Since I have lived in the Nashville, TN area on and off for most of my life, I am familiar with many of the fabulous lyrics of country songs. John Anderson’s song, “I’ve Got it Made” included the lyrics,
I’ve got a few good friends,
And my bills are paid,
I’ve got the moon and stars above,
Yeah, I’ve got it made.
What about you? What would it take for you to feel like you had it made? Online searches reveal most impressions of the phrase “to have it made” relate to financial success. The lyrics do mention that the bills are paid, but I think the songwriter, Max D. Barnes, was considering a lot more than financial issues when he said the man had it made!
So again, what would it take for you to have it made, both financially and otherwise? For many of us, peace of mind is an attribute of having it made. How much interrelationship is there between financial matters and peace of mind?
For most of us, there is quite a bit of overlap between financial matters and peace of mind.
Rather than speaking to the 50+ year-olds, first, I would like to address those in their 20’s and 30’s.

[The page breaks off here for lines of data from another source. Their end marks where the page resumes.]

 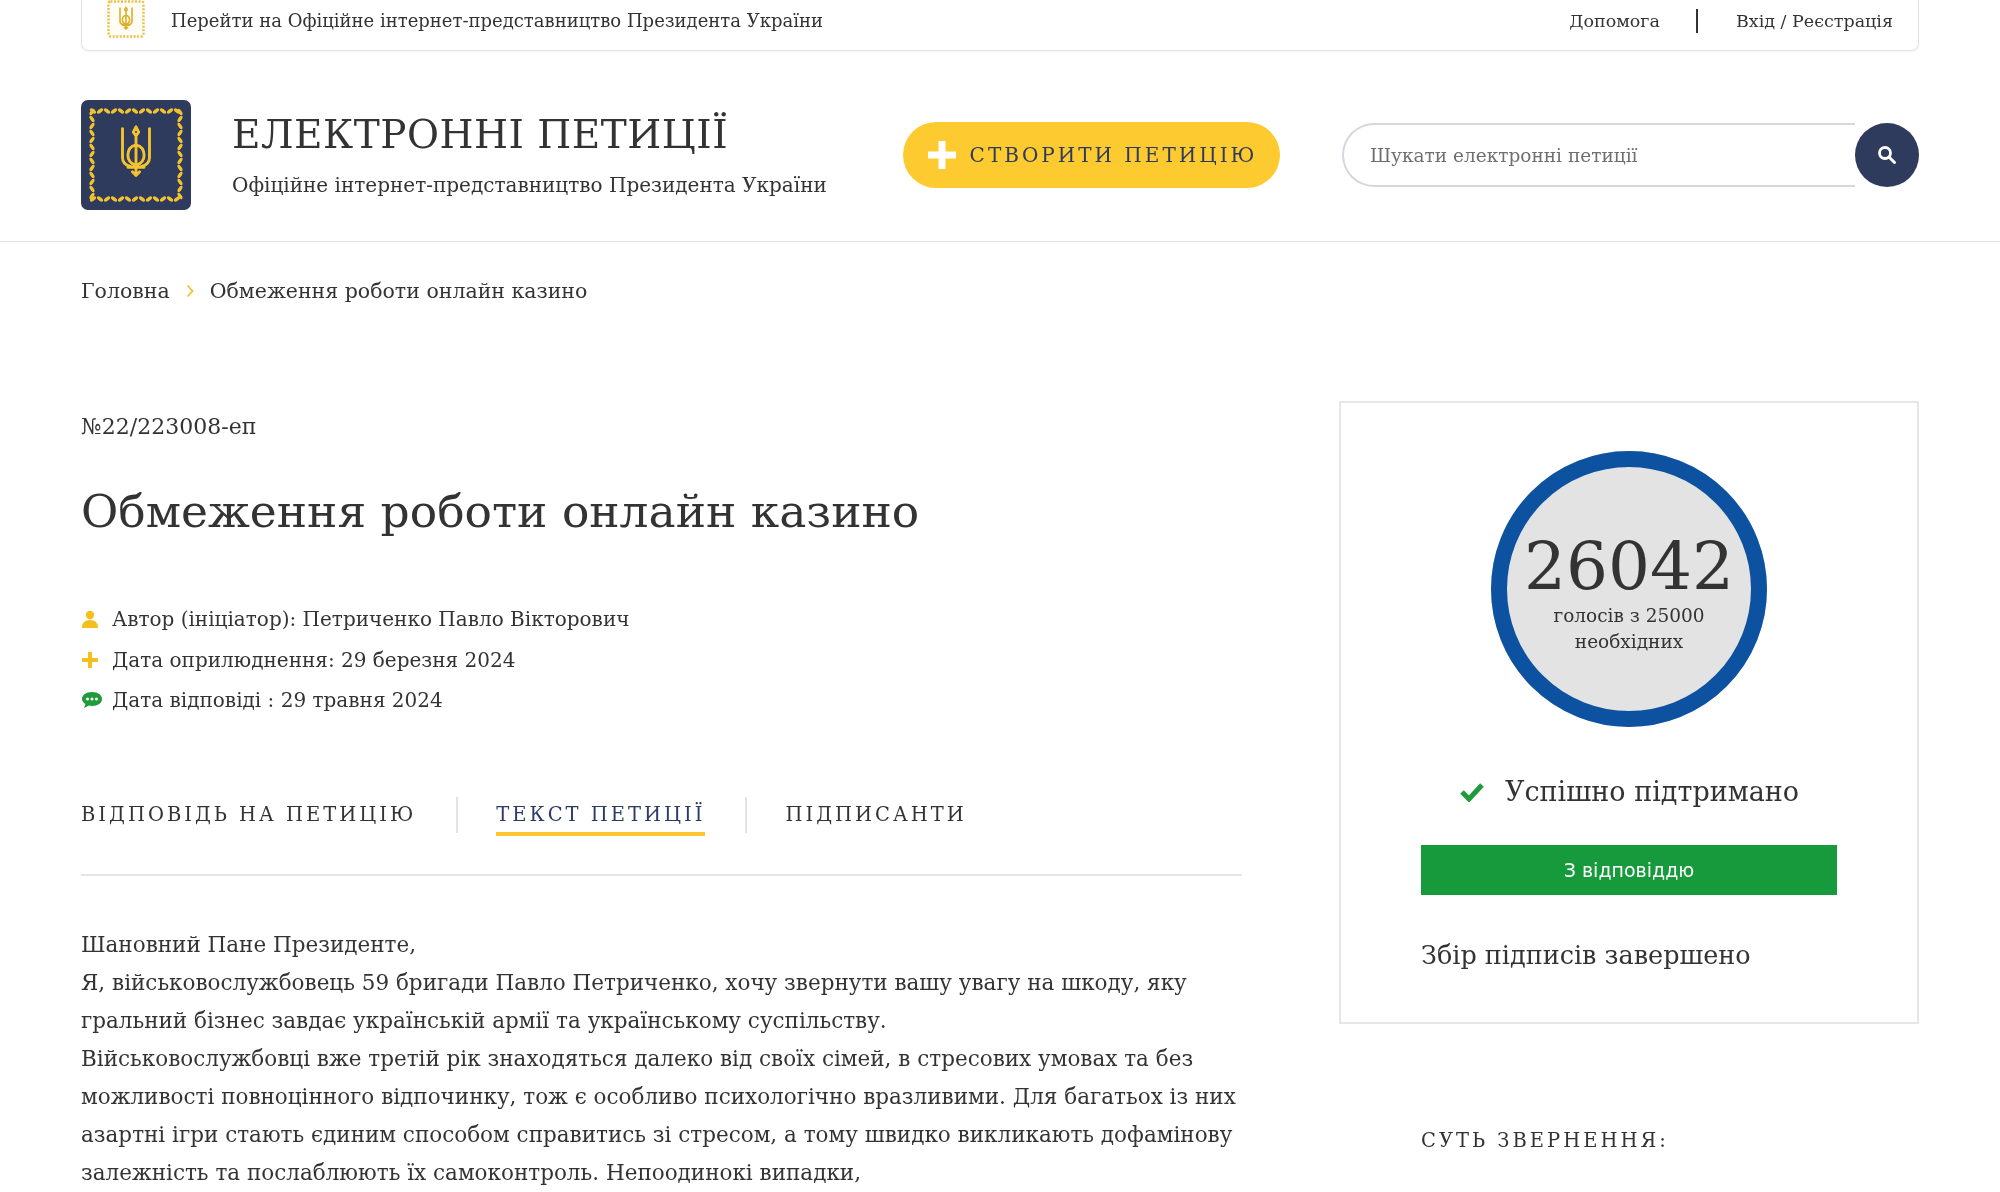 What do you see at coordinates (501, 512) in the screenshot?
I see `petition-title: Обмеження роботи онлайн казино` at bounding box center [501, 512].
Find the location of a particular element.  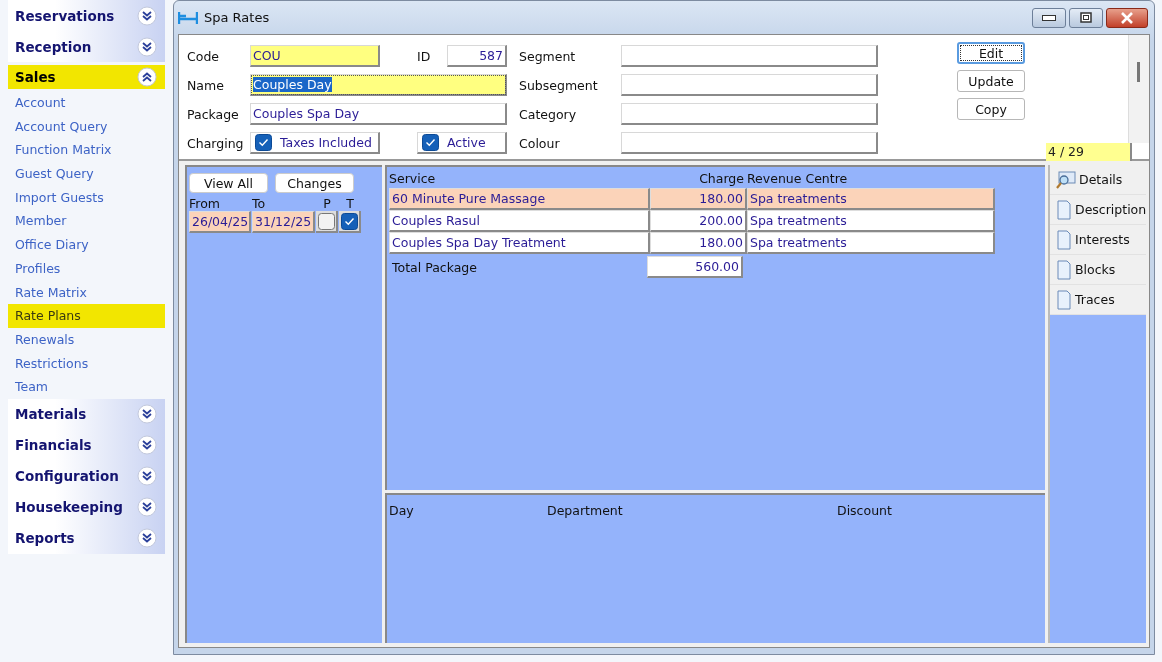

column-header: Service is located at coordinates (413, 179).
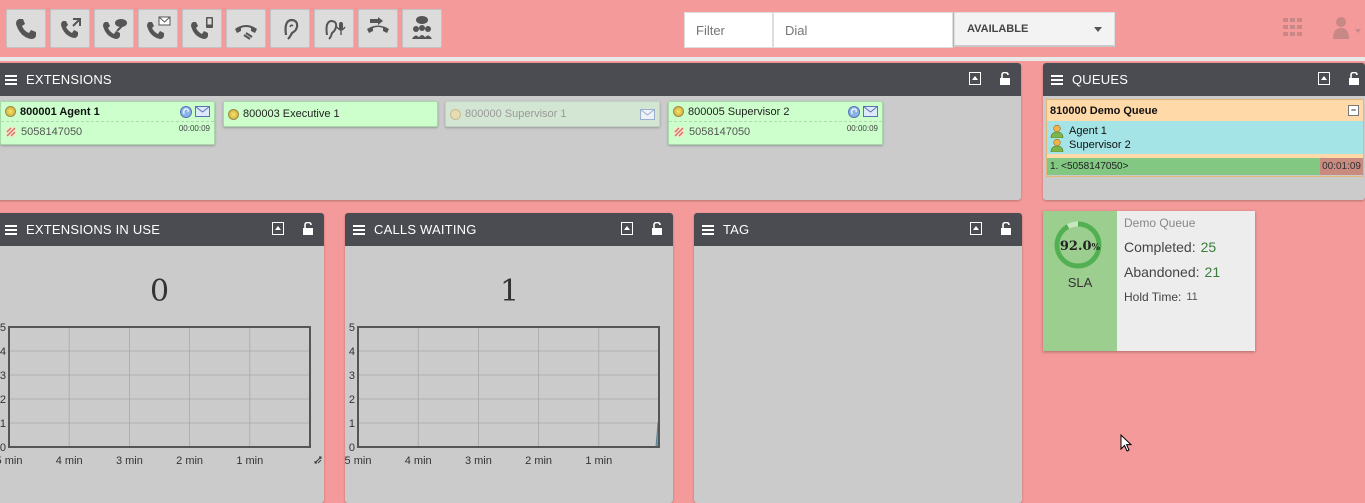  Describe the element at coordinates (682, 59) in the screenshot. I see `toolbar-divider` at that location.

What do you need to do to in your younger years to make sure you are reasonably assured you can retire with confidence?
I believe owning your own home outright should be near the top of your list. That was a normal expectation of financial success decades ago, but somehow, we have become a bit complacent about this goal. Banks encourage us to take home equity lines of credit to spend on things we want now, thereby putting home ownership on the back burner. I have a different point of view. I believe your mortgage needs to retire before you do.
For most individuals, the housing budget line item occupies 20-30% of take-home spending. What better way to enter your retirement years than by being able to reduce your spending by the amount you have been paying for principal and interest on your home?
For those in your 40’s and older, consider what steps you need to take to retire all of the debt on your home before you retire. The peace of mind of owning your own home is one that was valued by our parents and grandparents. It is a goal worth pursuing again. If you purchase a new home in your 40's or 50's, consider financing your home for 15 years rather than 30 so that you retire your mortgage debt before you retire.
In my case, and possibly yours, owning your home outright can position you to leave a financial legacy and increase the odds that you have the resources you need in retirement. It will bring you peace of mind and can position you one step closer to "having it made".
What about you? Are you strategically positioning yourself to own your home in retirement? Do you think it is a worthy goal? Why or why not?